INSTRUCTIONS TO FOLLOW:
In the entries below, the lines from the one with "Click the save" through the one with "Task: Select the MODEL row label" are to be copied exactly; both ends count.
PROVIDED ENTRIES: Begin
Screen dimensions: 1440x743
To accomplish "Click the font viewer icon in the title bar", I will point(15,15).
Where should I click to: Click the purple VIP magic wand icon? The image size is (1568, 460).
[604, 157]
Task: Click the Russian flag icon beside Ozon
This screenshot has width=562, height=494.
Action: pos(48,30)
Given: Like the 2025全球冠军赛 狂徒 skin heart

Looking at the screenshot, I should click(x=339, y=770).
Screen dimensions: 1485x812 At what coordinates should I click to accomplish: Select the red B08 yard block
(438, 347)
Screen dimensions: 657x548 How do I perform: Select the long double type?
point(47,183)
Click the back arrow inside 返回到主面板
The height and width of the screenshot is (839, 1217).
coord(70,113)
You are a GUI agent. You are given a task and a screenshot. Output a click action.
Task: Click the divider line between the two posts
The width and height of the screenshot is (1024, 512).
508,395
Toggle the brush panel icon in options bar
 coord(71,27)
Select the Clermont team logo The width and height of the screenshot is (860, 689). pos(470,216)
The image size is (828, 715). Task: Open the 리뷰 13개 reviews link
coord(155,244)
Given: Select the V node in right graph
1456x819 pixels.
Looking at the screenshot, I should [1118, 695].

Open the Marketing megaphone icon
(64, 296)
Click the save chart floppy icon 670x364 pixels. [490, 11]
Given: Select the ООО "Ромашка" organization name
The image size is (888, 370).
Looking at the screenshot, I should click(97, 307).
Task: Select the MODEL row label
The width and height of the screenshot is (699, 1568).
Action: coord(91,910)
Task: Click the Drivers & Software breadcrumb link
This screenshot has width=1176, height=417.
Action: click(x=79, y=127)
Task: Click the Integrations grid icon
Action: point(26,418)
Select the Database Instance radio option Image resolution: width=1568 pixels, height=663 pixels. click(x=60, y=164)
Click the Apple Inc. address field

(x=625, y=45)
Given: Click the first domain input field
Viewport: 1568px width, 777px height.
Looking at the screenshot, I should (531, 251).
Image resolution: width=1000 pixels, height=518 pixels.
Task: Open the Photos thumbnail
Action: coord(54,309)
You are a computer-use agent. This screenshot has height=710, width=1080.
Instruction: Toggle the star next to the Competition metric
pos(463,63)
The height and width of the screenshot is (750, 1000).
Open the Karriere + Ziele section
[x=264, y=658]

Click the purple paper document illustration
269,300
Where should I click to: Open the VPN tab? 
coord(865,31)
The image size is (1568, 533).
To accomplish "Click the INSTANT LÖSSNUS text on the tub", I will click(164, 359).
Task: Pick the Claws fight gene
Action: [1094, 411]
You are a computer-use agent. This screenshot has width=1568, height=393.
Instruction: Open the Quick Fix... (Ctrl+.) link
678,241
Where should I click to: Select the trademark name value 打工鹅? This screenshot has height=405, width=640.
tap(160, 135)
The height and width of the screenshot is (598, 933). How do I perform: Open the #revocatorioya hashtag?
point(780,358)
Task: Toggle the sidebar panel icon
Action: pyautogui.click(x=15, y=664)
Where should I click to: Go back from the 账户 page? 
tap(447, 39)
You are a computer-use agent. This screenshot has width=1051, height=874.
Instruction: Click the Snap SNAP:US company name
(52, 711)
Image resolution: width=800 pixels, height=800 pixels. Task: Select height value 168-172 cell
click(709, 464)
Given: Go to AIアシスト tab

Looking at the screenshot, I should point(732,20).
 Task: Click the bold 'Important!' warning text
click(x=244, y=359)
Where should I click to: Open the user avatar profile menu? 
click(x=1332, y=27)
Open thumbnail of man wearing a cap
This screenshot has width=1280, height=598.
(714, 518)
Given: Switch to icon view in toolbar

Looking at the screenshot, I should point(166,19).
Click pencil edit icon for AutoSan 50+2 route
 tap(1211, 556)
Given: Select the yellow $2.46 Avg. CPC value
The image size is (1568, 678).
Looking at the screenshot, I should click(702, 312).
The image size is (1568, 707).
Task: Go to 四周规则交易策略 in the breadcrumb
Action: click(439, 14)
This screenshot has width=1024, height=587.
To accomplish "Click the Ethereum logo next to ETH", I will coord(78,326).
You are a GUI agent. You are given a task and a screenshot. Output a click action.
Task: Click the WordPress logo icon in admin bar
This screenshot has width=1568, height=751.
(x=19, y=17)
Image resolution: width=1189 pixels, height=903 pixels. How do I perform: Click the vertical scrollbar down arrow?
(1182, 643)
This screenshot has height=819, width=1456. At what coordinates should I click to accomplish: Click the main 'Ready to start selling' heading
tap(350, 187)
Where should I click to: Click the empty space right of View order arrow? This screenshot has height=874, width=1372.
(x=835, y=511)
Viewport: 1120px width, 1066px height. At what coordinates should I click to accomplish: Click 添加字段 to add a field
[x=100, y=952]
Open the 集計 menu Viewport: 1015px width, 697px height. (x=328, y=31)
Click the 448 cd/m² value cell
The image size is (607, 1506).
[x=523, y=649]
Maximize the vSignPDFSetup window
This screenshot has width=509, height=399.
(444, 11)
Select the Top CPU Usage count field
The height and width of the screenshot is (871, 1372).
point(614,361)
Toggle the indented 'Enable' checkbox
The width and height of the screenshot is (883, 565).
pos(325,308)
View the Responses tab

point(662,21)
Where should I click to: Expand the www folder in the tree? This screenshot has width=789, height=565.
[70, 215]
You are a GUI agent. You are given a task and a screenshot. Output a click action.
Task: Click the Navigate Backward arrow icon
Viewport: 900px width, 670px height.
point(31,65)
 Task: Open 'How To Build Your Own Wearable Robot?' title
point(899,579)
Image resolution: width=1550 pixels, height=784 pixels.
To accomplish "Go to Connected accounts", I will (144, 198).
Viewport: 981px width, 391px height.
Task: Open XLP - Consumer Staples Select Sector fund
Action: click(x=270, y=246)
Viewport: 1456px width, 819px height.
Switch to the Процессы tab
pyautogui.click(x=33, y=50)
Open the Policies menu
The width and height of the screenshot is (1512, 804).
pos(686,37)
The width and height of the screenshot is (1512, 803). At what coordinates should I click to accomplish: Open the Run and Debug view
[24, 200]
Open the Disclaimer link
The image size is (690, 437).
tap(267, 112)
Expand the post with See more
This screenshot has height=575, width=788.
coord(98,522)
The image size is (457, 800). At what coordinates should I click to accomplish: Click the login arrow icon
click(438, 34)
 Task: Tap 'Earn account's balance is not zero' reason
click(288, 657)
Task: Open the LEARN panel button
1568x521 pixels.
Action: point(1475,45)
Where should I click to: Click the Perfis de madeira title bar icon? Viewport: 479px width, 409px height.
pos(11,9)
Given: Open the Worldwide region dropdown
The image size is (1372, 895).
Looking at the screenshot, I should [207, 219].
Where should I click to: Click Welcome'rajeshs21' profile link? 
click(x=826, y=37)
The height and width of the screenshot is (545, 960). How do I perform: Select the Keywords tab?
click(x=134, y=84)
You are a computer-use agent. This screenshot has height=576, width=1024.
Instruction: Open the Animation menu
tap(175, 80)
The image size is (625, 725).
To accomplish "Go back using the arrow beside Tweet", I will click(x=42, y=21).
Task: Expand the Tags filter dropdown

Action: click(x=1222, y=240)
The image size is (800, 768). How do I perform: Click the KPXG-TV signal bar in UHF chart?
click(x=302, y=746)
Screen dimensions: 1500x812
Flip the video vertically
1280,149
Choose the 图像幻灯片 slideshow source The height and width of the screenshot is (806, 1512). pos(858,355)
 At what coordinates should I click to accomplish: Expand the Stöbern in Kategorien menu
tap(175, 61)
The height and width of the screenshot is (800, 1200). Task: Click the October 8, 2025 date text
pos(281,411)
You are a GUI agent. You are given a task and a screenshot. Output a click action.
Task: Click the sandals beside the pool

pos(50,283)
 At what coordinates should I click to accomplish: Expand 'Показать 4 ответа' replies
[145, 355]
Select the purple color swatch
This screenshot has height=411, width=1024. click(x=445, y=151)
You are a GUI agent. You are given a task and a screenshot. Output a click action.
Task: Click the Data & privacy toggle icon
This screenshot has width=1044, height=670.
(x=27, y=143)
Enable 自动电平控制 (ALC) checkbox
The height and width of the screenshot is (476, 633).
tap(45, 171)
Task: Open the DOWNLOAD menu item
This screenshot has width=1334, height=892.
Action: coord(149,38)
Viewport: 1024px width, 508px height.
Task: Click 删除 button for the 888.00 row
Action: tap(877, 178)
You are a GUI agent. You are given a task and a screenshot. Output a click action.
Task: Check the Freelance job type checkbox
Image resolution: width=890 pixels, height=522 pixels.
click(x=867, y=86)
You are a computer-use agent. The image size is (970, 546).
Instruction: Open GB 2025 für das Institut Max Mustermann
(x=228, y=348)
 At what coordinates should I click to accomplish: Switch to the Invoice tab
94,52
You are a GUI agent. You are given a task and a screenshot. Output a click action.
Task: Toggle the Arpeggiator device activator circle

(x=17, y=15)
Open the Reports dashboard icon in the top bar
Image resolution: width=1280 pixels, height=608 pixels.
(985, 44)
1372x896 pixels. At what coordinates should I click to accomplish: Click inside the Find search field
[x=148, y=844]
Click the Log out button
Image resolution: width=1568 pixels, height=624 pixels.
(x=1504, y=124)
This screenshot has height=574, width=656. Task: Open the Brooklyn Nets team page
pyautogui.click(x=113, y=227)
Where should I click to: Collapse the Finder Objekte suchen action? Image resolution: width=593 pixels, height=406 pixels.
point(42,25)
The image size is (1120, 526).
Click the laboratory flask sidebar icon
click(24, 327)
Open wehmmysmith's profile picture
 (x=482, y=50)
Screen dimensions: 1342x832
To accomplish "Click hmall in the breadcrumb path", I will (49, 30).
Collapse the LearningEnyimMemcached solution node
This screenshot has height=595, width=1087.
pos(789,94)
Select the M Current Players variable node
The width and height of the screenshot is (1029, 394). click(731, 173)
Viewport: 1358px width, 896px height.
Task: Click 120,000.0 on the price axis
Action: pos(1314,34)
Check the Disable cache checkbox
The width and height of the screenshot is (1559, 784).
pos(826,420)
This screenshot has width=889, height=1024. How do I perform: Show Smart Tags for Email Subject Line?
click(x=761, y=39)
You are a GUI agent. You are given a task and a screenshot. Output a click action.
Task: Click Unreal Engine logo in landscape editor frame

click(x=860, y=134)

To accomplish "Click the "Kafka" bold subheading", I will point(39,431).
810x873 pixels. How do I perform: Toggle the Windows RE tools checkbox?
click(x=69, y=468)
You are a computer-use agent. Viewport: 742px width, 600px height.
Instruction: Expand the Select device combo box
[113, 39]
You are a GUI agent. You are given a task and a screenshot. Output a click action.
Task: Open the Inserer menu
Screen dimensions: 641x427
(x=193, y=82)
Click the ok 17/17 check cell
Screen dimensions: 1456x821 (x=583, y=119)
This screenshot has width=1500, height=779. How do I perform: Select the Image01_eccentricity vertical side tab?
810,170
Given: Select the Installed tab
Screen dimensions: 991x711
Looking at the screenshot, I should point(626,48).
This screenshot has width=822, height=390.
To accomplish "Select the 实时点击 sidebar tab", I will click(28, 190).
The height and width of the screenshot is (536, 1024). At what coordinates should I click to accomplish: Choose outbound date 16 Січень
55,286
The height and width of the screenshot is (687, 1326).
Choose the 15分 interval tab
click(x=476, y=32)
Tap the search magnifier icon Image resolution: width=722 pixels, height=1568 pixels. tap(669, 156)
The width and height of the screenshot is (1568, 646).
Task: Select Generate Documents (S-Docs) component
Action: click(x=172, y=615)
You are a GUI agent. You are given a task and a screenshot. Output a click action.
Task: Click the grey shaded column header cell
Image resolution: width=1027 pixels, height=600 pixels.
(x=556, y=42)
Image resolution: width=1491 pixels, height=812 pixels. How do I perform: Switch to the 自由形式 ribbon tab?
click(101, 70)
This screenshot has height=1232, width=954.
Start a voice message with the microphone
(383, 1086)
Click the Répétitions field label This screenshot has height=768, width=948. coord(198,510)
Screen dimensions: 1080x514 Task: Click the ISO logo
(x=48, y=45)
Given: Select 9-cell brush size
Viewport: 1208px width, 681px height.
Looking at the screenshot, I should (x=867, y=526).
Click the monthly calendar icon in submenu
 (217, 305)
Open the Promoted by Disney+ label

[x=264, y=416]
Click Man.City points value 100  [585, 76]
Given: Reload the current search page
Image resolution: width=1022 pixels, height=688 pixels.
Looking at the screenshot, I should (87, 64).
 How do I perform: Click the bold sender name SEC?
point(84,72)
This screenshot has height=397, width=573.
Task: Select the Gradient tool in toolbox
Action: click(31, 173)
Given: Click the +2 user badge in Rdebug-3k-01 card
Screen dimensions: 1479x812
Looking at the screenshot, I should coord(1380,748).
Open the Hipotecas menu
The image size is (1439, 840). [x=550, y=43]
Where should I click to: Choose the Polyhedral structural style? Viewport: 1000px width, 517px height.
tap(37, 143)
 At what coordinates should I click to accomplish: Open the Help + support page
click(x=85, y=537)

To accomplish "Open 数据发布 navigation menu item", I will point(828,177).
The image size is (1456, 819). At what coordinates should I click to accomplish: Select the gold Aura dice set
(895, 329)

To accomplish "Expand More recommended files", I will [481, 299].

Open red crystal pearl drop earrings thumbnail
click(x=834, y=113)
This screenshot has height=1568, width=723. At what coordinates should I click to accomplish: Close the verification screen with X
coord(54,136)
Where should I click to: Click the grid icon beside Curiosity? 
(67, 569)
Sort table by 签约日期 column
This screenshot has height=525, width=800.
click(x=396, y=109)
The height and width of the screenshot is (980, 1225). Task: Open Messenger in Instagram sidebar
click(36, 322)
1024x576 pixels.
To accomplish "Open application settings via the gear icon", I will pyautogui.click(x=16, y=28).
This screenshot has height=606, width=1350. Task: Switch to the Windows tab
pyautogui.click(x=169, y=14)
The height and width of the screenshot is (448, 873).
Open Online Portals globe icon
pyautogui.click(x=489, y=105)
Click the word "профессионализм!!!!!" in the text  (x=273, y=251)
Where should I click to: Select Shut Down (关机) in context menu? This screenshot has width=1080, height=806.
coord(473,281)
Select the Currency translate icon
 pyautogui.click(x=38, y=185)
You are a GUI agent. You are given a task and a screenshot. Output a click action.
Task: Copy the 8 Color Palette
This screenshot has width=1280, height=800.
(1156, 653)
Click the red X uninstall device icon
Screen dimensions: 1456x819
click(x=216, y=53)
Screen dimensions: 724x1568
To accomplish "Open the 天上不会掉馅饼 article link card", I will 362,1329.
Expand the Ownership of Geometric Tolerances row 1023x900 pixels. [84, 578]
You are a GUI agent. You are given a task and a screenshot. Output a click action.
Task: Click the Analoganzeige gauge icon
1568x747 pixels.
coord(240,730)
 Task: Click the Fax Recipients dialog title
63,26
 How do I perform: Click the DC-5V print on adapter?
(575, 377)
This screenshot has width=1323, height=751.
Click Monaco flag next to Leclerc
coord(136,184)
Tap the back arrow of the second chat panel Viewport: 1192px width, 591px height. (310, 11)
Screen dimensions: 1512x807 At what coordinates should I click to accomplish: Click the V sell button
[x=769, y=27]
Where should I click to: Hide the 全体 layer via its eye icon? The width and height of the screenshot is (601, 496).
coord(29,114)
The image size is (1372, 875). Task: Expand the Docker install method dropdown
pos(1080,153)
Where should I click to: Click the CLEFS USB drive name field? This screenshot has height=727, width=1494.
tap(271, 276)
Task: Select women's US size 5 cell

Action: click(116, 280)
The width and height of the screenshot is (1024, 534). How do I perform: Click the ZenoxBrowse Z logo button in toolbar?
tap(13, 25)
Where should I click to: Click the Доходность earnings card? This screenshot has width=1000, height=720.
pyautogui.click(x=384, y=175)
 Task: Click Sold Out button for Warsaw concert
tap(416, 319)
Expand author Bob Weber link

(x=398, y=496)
PROVIDED ENTRIES: End
SOLUTION BELOW:
Click the save chart floppy icon 670x364 pixels. [490, 11]
Given: Select the ООО "Ромашка" organization name
The image size is (888, 370).
Looking at the screenshot, I should click(97, 307).
Task: Select the MODEL row label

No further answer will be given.